A dar voce allo sconcerto è stato ancora una volta l’avvocato Francesco Compagna, legale di Marco Poggi. Le sue parole sono state nette, scandite da un’amarezza che lascia trapelare la fatica di diciassette anni di processi e indagini: “I genitori di Chiara sono sconcertati. È una ferita che non si rimargina mai”.

Compagna non usa giri di parole. Parla di “paradosso dei paradossi”, perché a ogni passaggio processuale si aggiunge un nuovo tassello che rischia di alimentare la confusione invece che avvicinare alla verità. Il timore è che l’ennesima ondata di sospetti generi solo “polveroni che nuocciono alla credibilità della giustizia”. E intanto la famiglia Poggi resta lì, intrappolata in un dolore senza tempo, costretta a rivivere ogni volta la mattina del 13 agosto 2007, quando la vita di Chiara fu spezzata.
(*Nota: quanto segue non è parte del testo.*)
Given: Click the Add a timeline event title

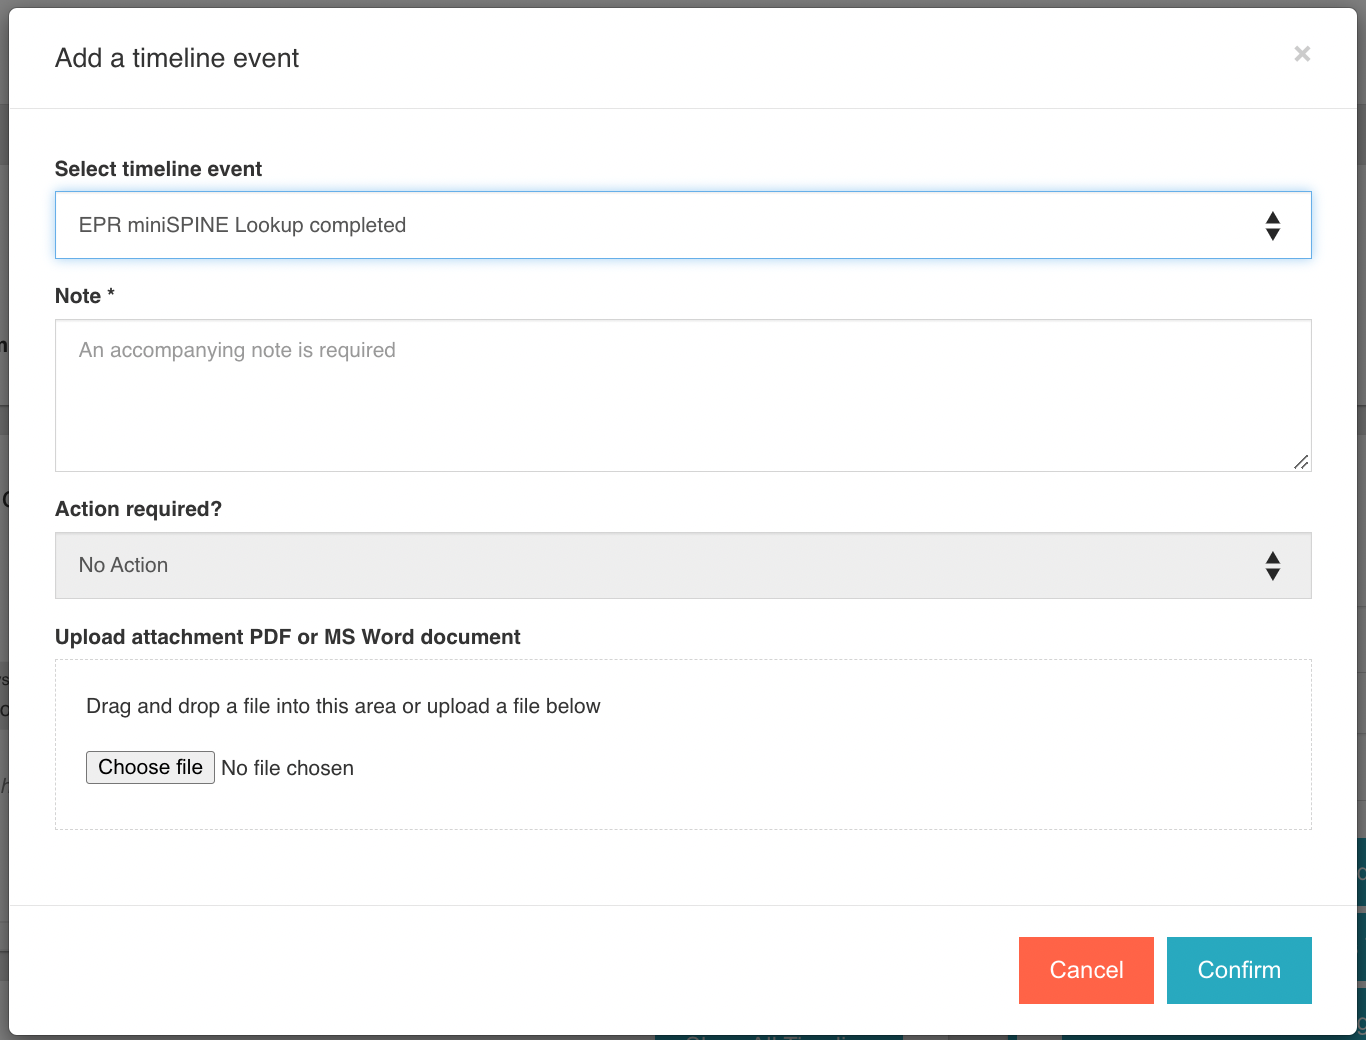Looking at the screenshot, I should 177,58.
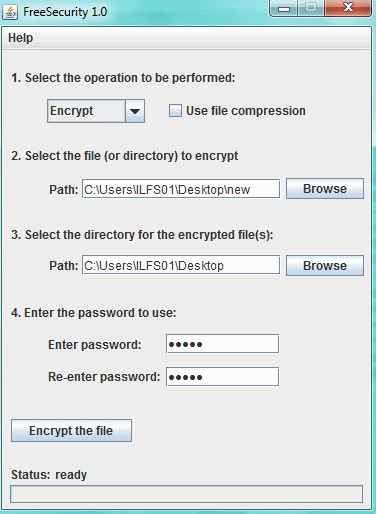Click the Status: ready label
This screenshot has height=514, width=376.
(x=49, y=474)
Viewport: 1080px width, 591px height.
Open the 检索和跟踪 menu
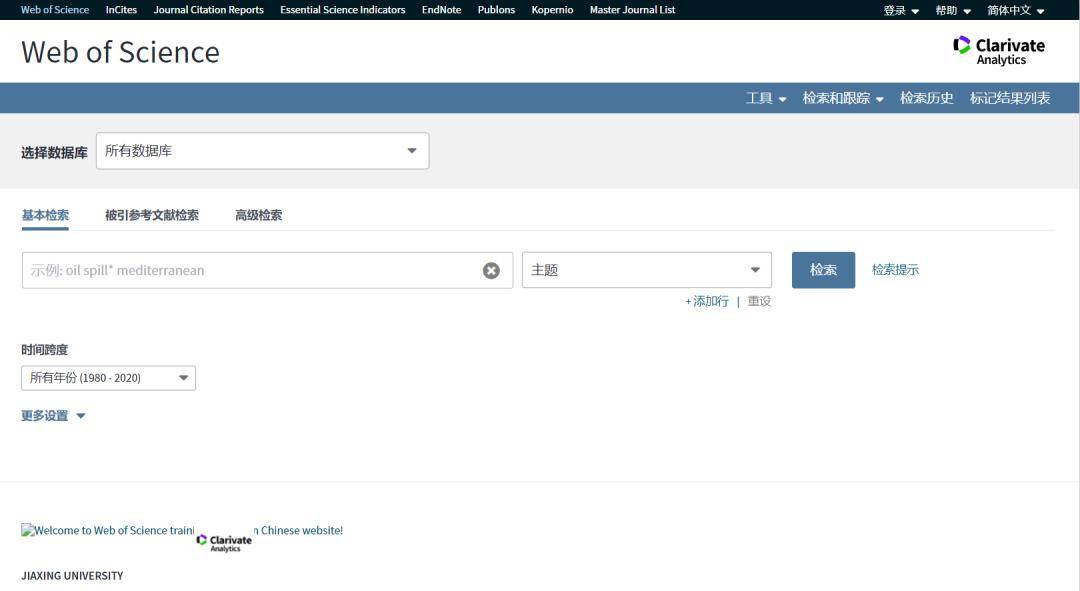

Le perquisizioni a tappeto

Dall’alba, carabinieri e finanzieri hanno perquisito le abitazioni di Venditti (a Pavia, Genova e Campione d’Italia), quelle dei due ex carabinieri indagati, oltre alla casa dei genitori e degli zii di Sempio. Nove in totale le persone raggiunte dal decreto di perquisizione. A Garlasco, dalla villetta della famiglia Sempio, gli investigatori sono usciti con scatoloni pieni di materiale.

Il nodo irrisolto

Diciassette anni dopo l’omicidio di Chiara Poggi, la vicenda giudiziaria continua a oscillare tra colpi di scena e sospetti mai sopiti. La “verità giudiziaria” che ha condannato Alberto Stasi a 16 anni di carcere non è mai riuscita a placare il dubbio. Oggi i riflettori sono puntati su Andrea Sempio e sul presunto sistema corruttivo che avrebbe protetto il suo nome. Ma ogni nuovo elemento rischia di moltiplicare le domande più che offrire risposte.

Appuntamento a dicembre

Il 18 dicembre si tornerà davanti alla gip Garlaschelli, con i nuovi esiti degli accertamenti. Nel frattempo l’indagine bresciana proseguirà il suo corso. L’impressione, per usare le parole dell’avvocato Compagna, è che “si combatta senza esclusione di colpi”.

E che il caso Garlasco, ancora una volta, non sia destinato a trovare pace.